Douglas Brook at the Sabani Races in Okinawa

If you haven’t been following his blog, now is a good time to check in on blog.doublasbrooks.com to get an update on his efforts to study the construction of an Ukaibune, or Cormorant fishing boat.

The ukaibune with the last of the hull planks going on. Photo courtesy of Douglas Brooks.

But for the moment, at least as far as his blog updates are concerned, Mr. Brooks is taking a break from work and visiting Okinawa to see the sabani races.

Sabani are semi-dugout boats with thick cedar hull planking. While traditional Japanese boats have been disappearing, the sabani made a resurgence due to the interest of wooden boat sailing enthusiasts.

Okinawan sabani. Photo courtesy of Douglas Brooks.

Mr. Brooks studied the construction of this traditional Okinawan boat through an apprenticeship back in 2009/2010. You can read about the boat and the apprenticeship in detail in his book on Japanese Wooden Boatbuilding. There is also a nice write up on the sabani on his website.

Sabani racing in the beautiful waters of Okinawa. Photo courtesy of Douglas Brooks.

Mr. Brooks is only taking a 1-week break, so I imagine we’ll see an update on his blog soon about the ukaibune project. I don’t imagine it will be long before we see the completed boat engaged in cormorant fishing on the Nagara-gawa.

Douglas Brook in Gifu Prefecture to Build Ukaibune

I got an email from Douglas Brooks while on his flight to Japan last week to build an Ukaibune, a boat used by cormorant fishermen in Gifu prefecture. I also saw that he recently  posted his first blog entries from Japan, as he begins work on the new project.
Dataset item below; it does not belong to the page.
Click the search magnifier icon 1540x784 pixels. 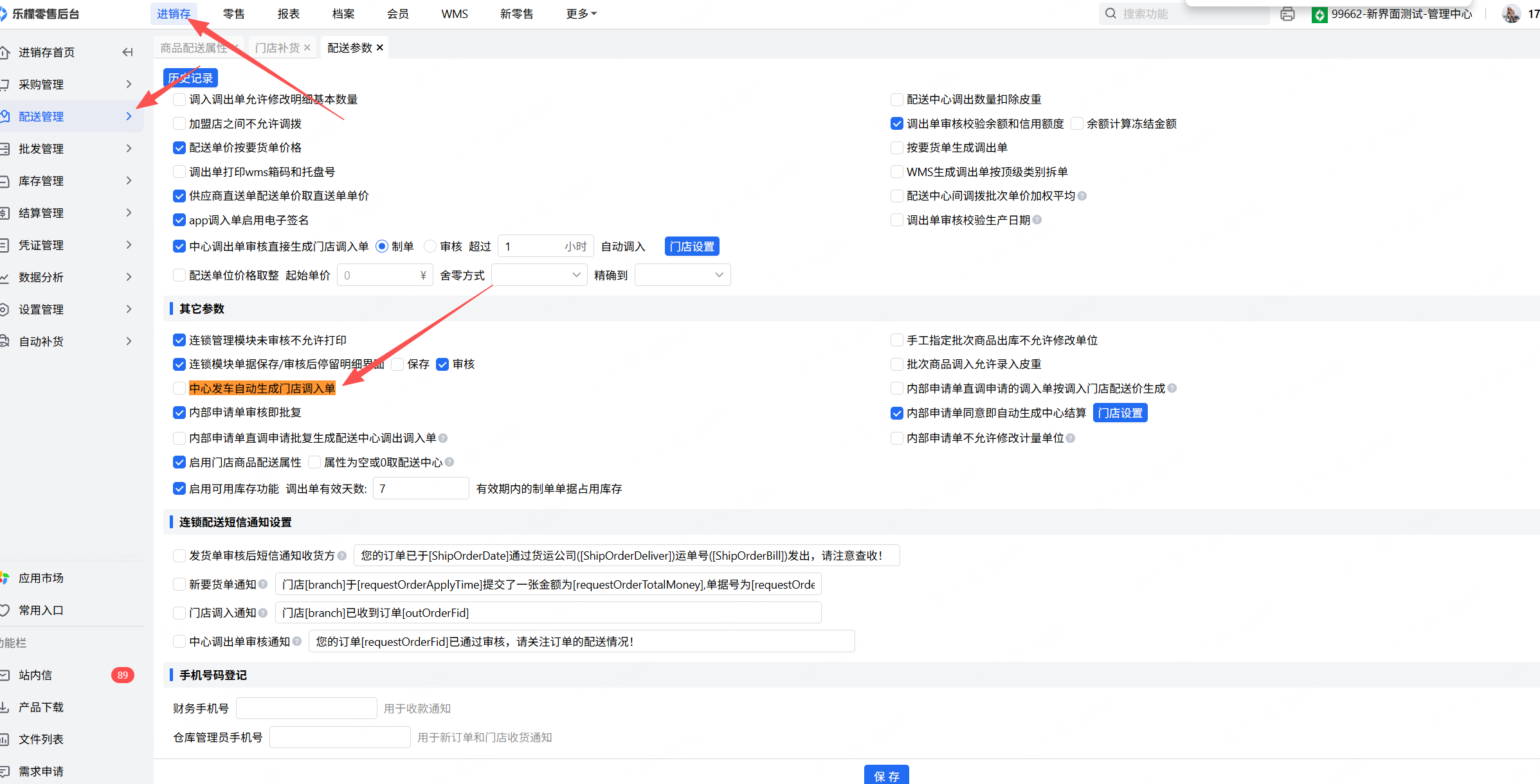1110,13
Douglas Brooks’s recently completed Ayubune

I saw from Internet posts elsewhere that he is going to be working with someone from Tri-Coastal Marine to take measurements for CAD work. I don’t know any details beyond that, though I’ve been trying to look into this further as the company is local to the San Francisco Bay Area.
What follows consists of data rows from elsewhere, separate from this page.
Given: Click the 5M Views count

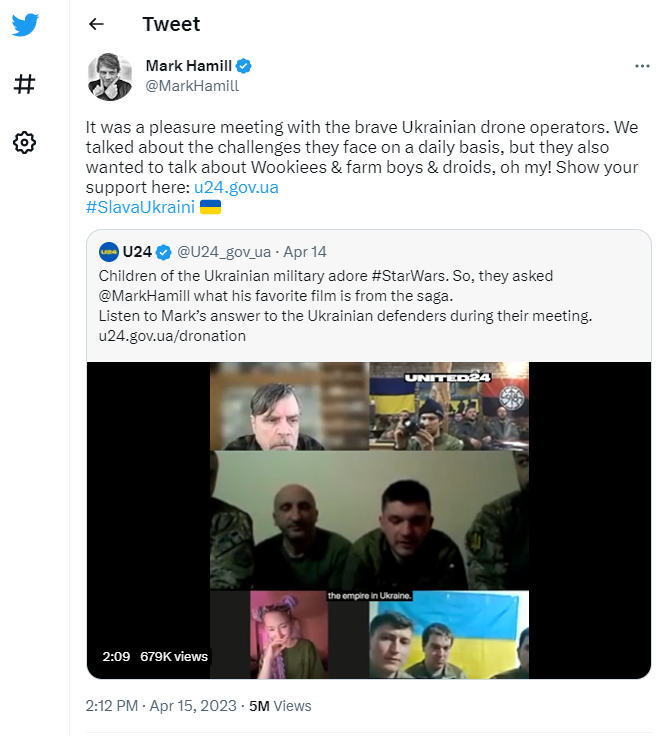Looking at the screenshot, I should pos(280,706).
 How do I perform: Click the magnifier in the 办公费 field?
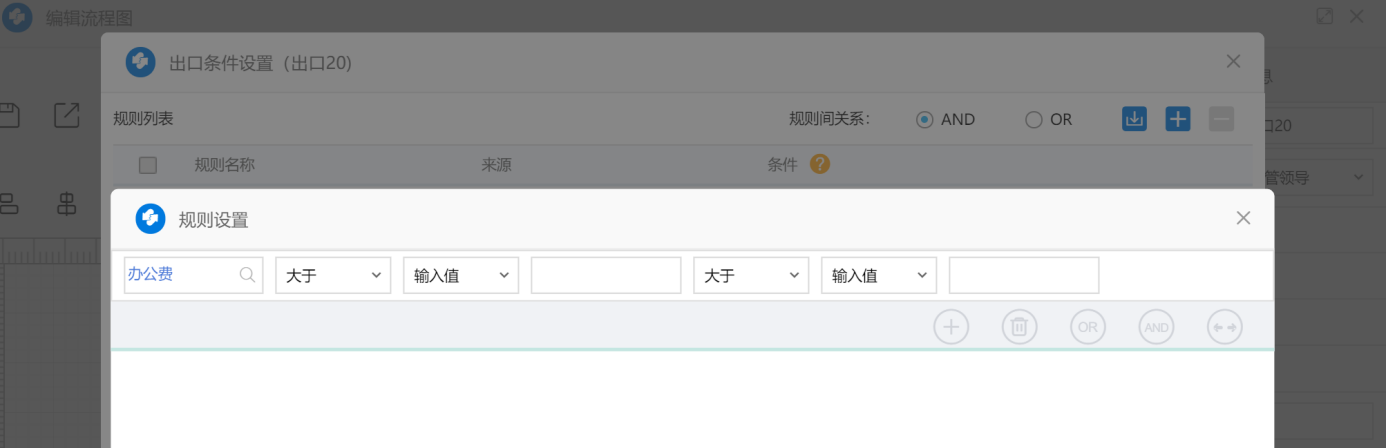pyautogui.click(x=248, y=275)
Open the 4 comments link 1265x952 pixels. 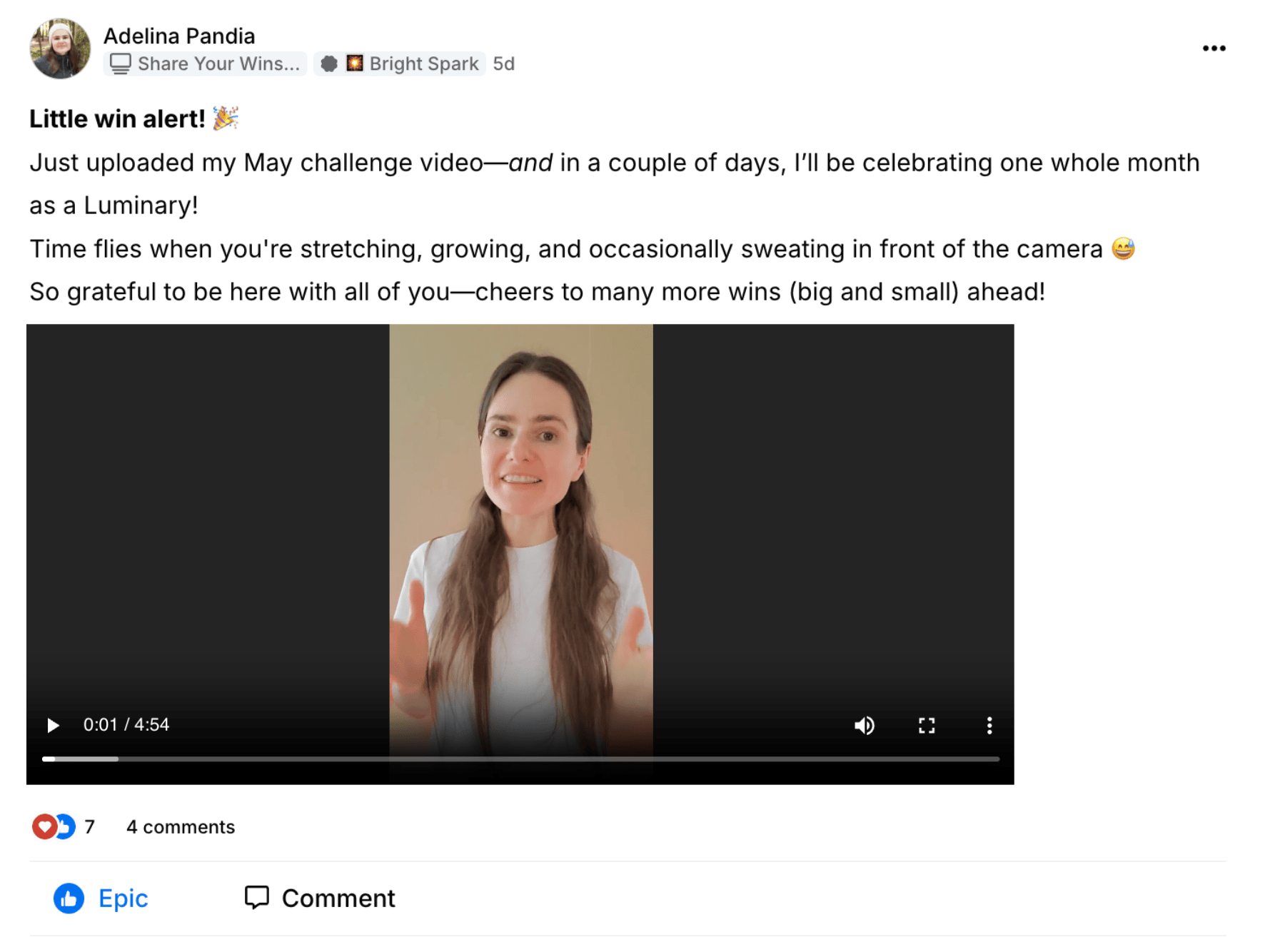tap(181, 826)
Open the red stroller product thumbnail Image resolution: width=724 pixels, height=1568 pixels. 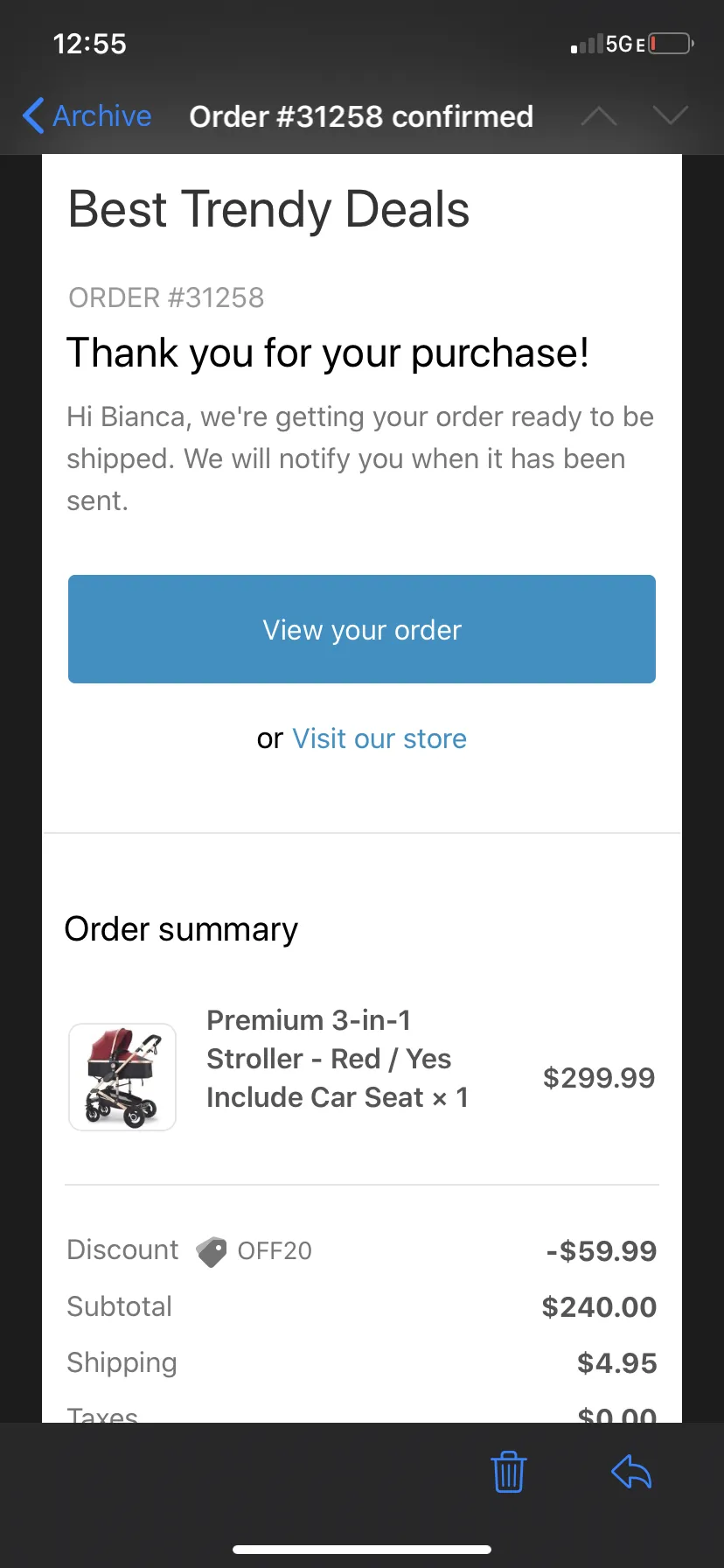(x=122, y=1077)
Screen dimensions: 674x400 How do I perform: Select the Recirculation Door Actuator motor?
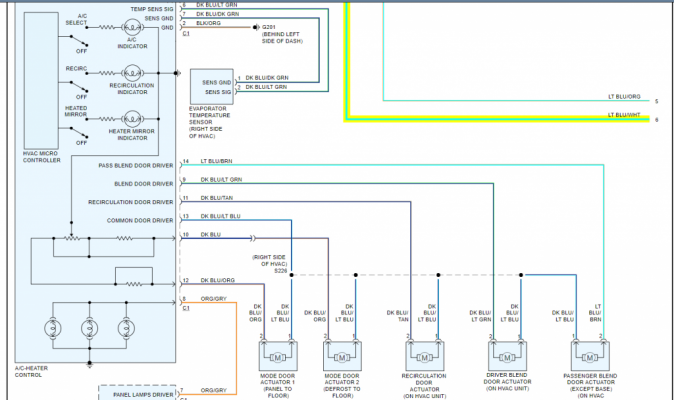click(x=425, y=357)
The cormorant fishing boats are big, and they are someone complex in shape and structure compared to other Japanese river boats. But the would certainly be interesting models.

An Ukaibune, a boat used in Gifu prefecture for cormorant fishing.

Here’s a link to Douglas Brooks’s first post from Japan this trip: http://blog.douglasbrooksboatbuilding.com/2017/05/now-in-gifu-japan.html

Check out the great photos of the 15-shaku (15 foot) Hozu river Ayubune that he built for a client just before he left for Japan. This particular boat has some extra “bling” in the form of small copper plates that were never used on the real riverboats.